New Delhi — The Indian government has implemented a 40% Goods and Services Tax (GST) on motorcycles with engine capacities above 350cc, a move that has sparked concern among riders and industry stakeholders.
The high tax rate, applied to premium and high-capacity motorcycles, has been justified by authorities as a measure targeting luxury vehicles. Experts note that bikes above 350cc are often categorized as leisure or aspirational purchases rather than essential transportation.
Industry insiders warn that the new tax could significantly increase the on-road cost of popular motorcycles. For instance, a bike priced at ₹3 lakh may now cost closer to ₹4.5 lakh after GST, registration, and insurance. This price hike could push prospective buyers toward lower-capacity bikes under the 350cc threshold.

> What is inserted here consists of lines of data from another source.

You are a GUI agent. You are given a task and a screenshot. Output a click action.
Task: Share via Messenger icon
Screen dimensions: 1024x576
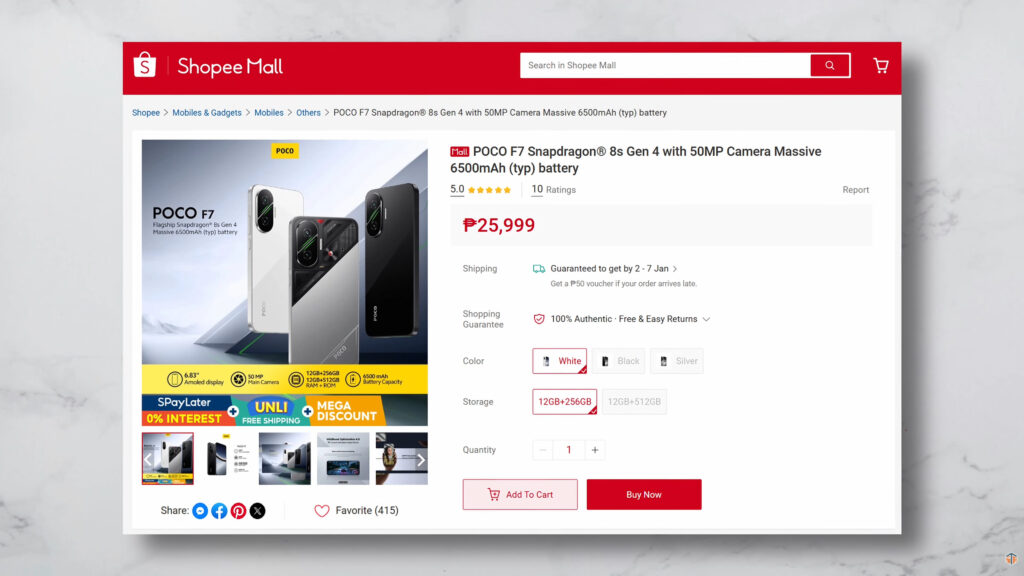tap(200, 511)
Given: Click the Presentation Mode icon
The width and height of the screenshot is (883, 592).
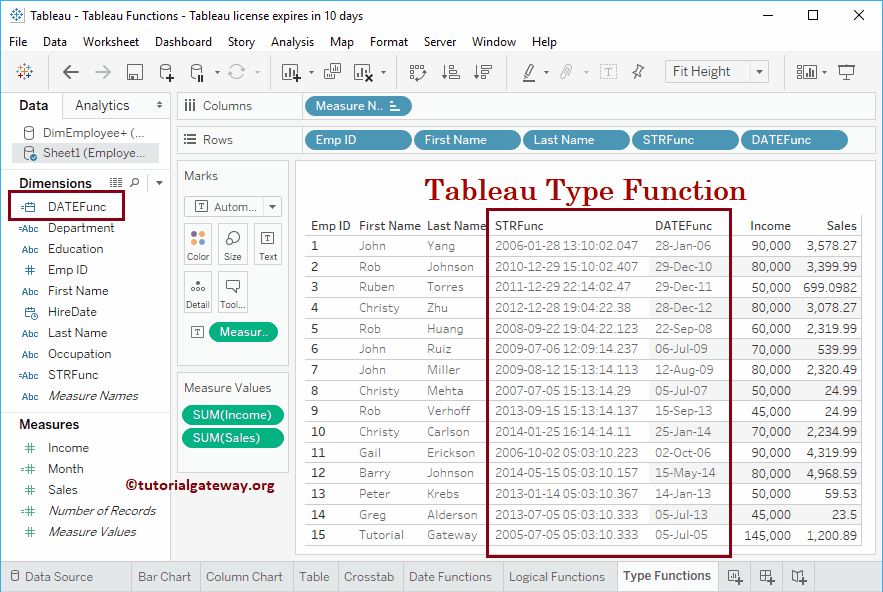Looking at the screenshot, I should point(845,71).
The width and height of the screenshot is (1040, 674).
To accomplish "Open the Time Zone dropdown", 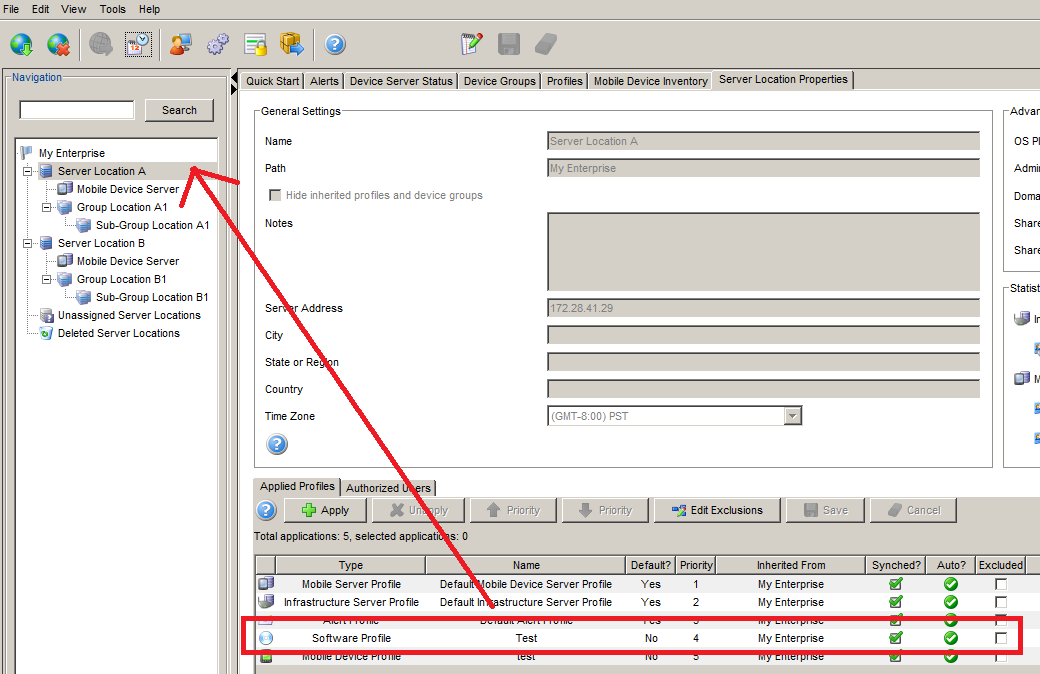I will tap(793, 416).
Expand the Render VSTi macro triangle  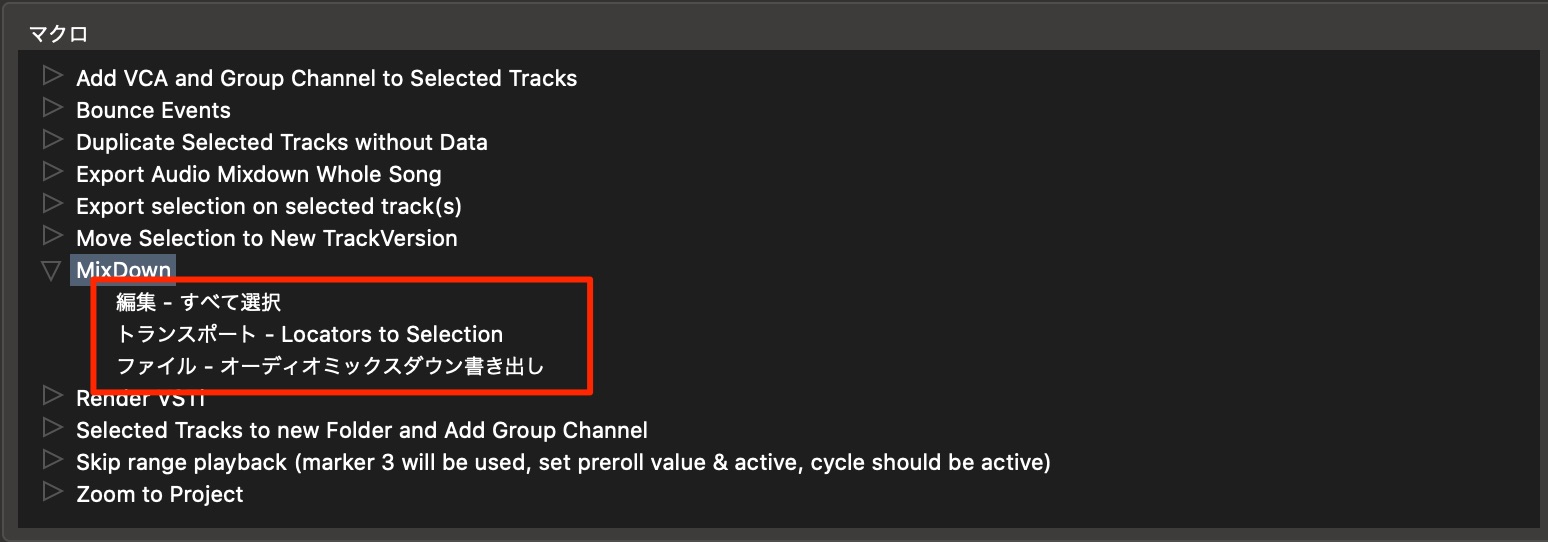tap(52, 396)
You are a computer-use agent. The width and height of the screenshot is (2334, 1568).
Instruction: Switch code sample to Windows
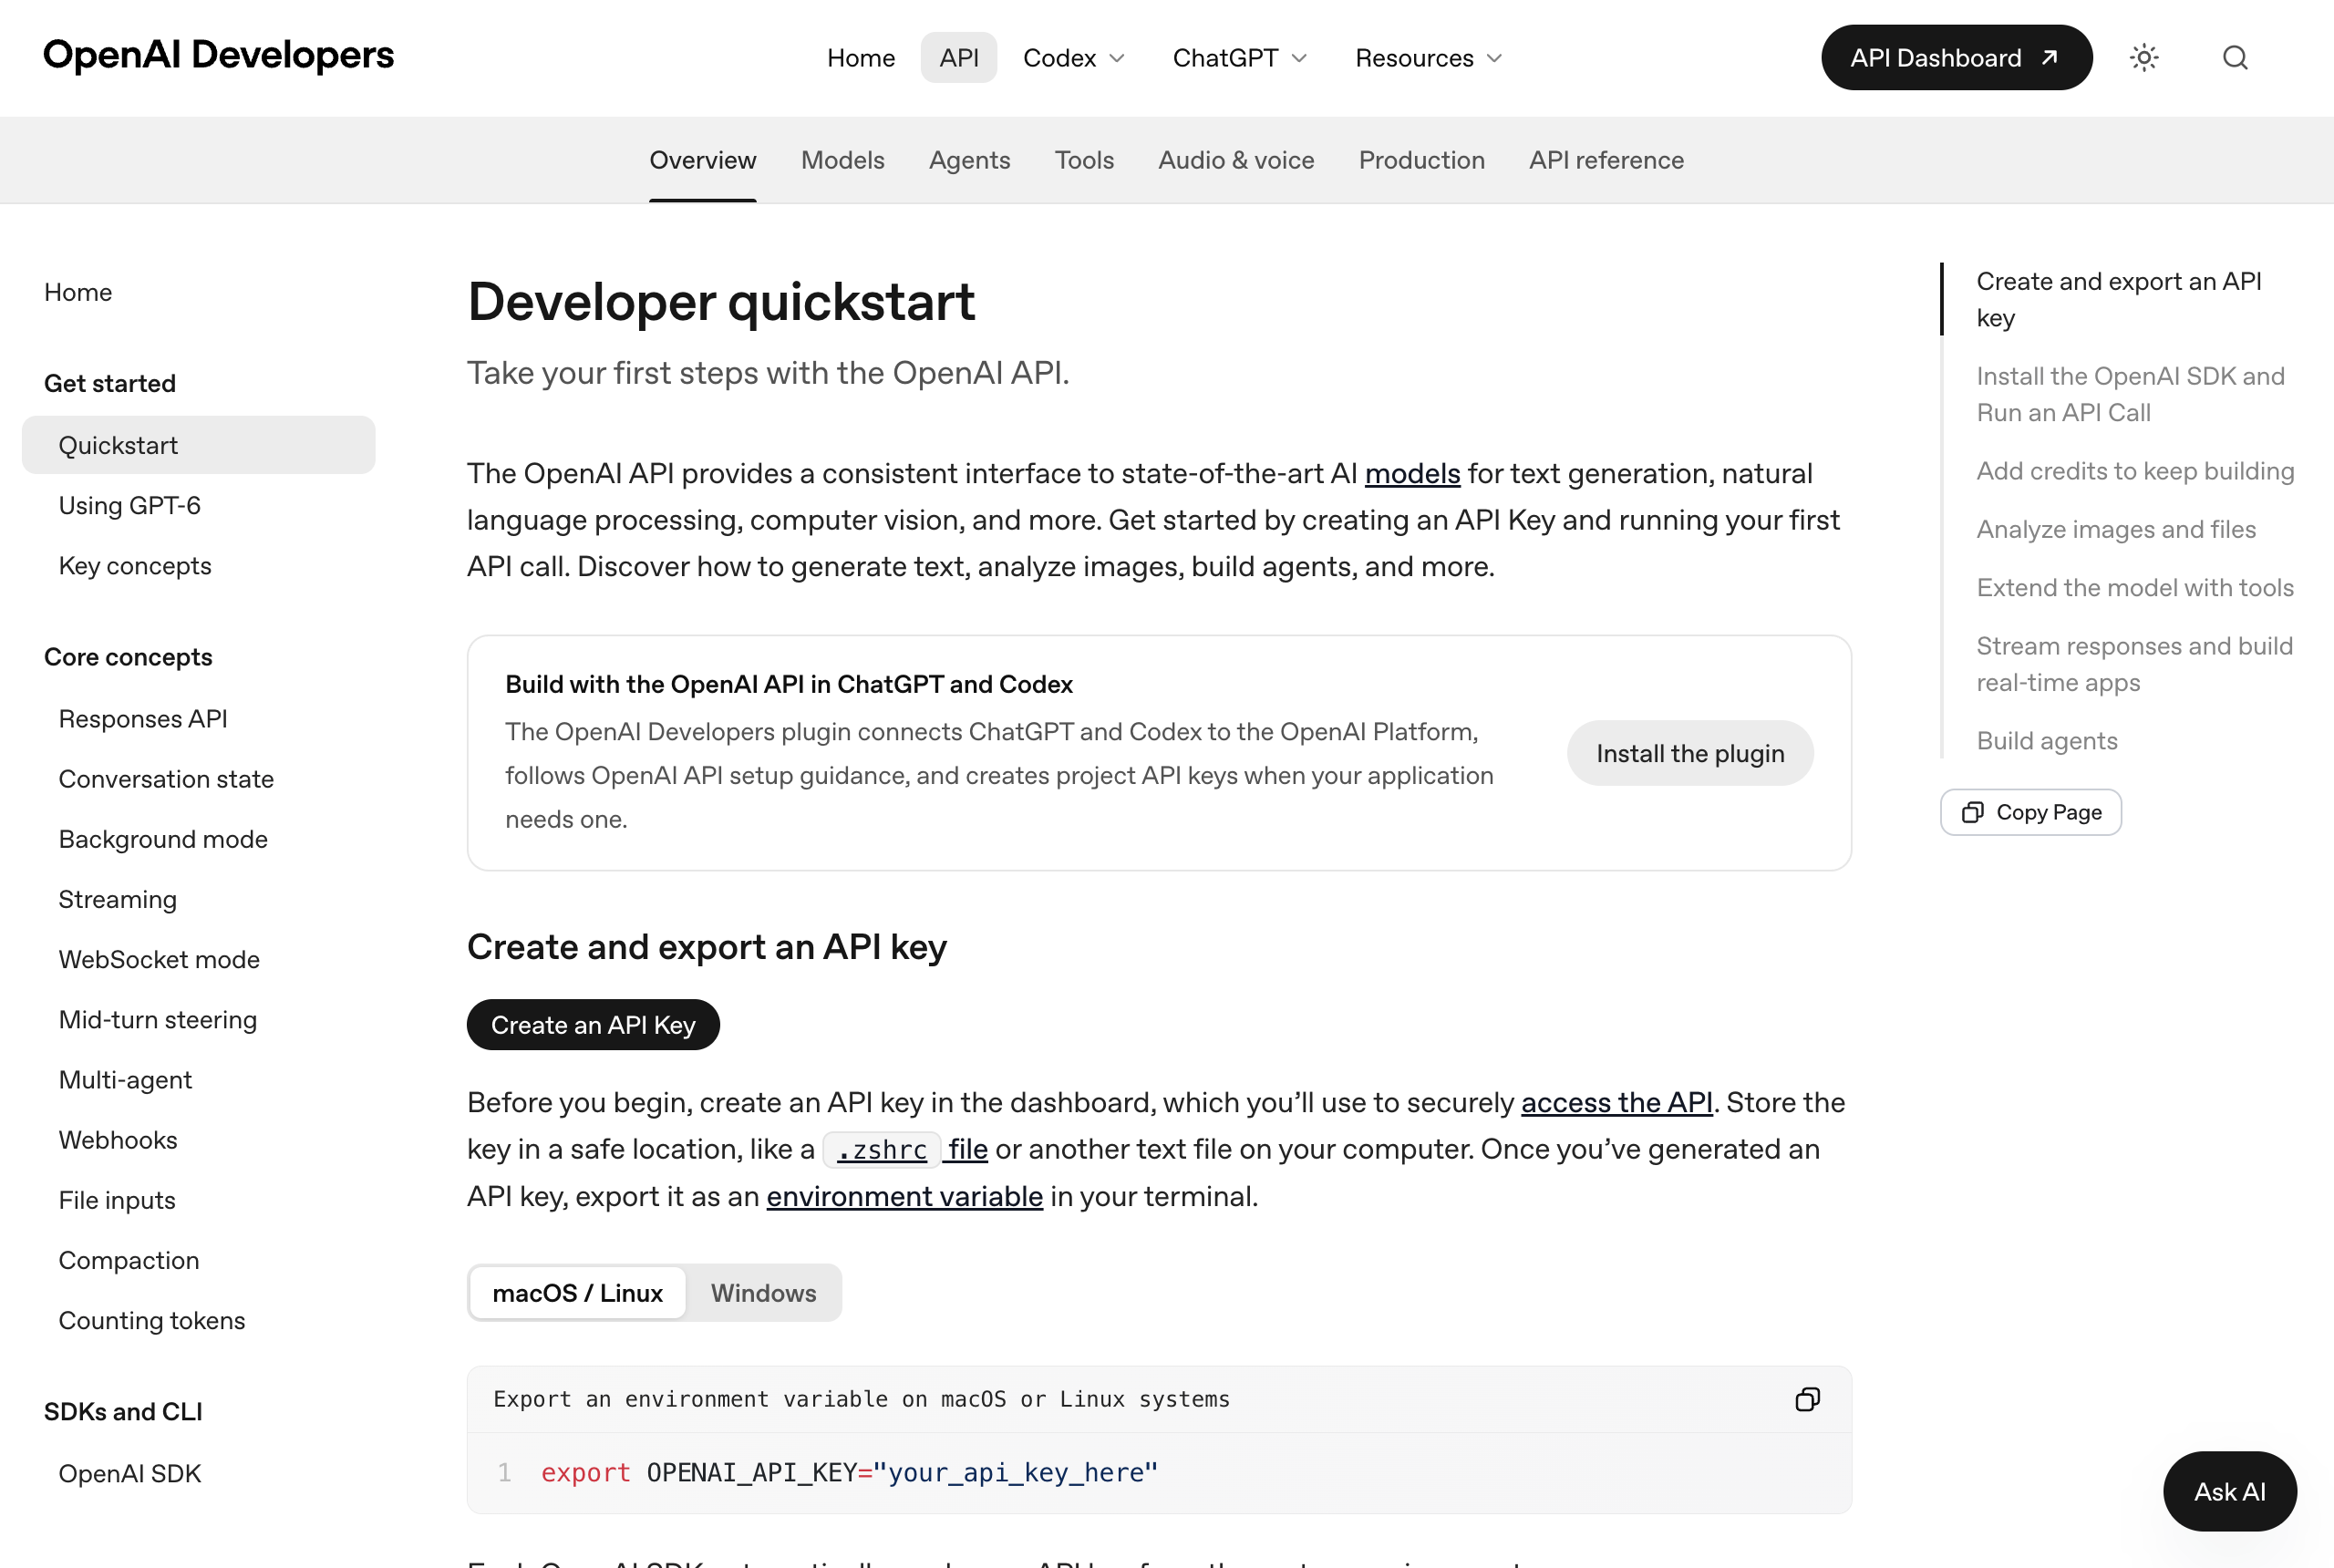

The measure is expected to affect domestic manufacturers such as Royal Enfield, whose models above 350cc fall under the new tax slab. Foreign brands, including KTM, Kawasaki, and Harley-Davidson, are also likely to feel the impact, potentially slowing expansion plans in India.
Motorcycle enthusiasts argue that the classification is excessive, noting that in many countries, a 350cc bike is considered entry-level rather than luxury. “The higher GST makes it difficult for young riders to afford premium motorcycles,” said a spokesperson for a riders’ association.
Industry groups have called for a rationalized tax structure, suggesting a lower GST for bikes above 350cc to encourage domestic production, attract foreign investment, and boost tourism through motorcycle travel and adventure.
The government has not yet indicated whether it plans to review the GST slab. Meanwhile, riders and manufacturers continue to assess the financial impact of the 40% tax on India’s growing premium motorcycle segment.